Dataset records =>
● ● ● ● ● ● ●

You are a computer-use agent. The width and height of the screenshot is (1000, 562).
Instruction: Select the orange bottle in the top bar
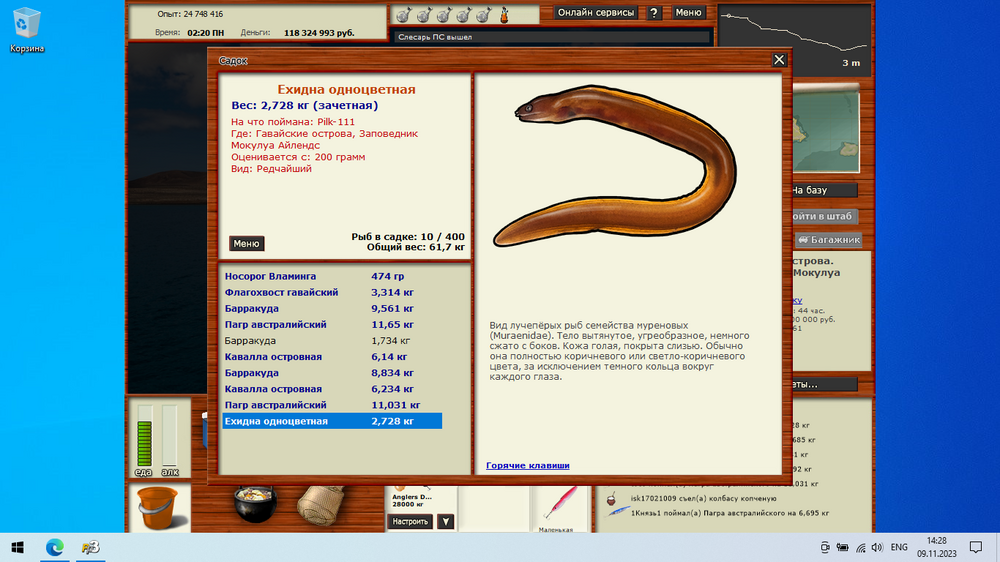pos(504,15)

● ● ● ● ● ● ●

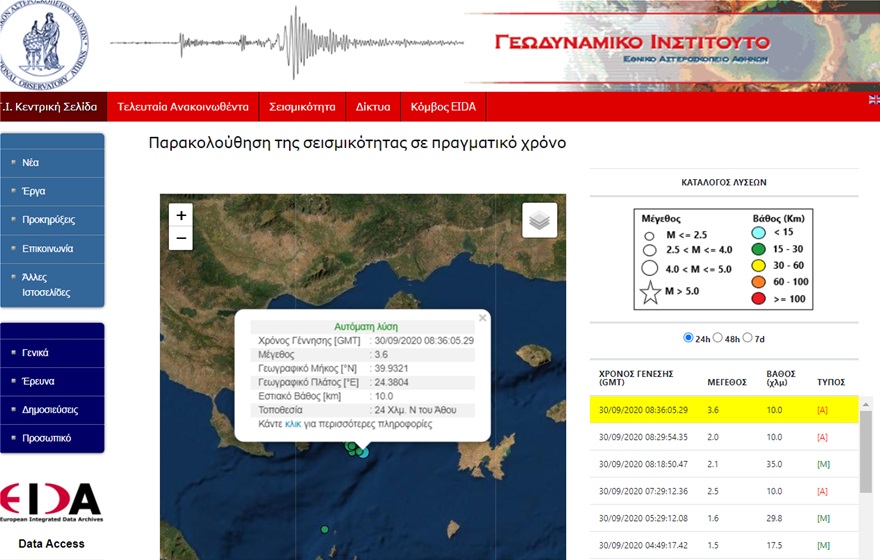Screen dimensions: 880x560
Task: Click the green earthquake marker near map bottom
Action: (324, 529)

● ● ● ● ● ● ●

What to produce =>
Rewrite the data from the line containing "You are a computer-use" through the line containing "pos(504,15)", including the requests. Multiply only the answer coordinates by 0.4, round them to whole numbers with halves going up, and leave the pictures out.

Answer for this exercise =>
You are a computer-use agent. The width and height of the screenshot is (1000, 562).
Instruction: Select the orange bottle in the top bar
pos(202,6)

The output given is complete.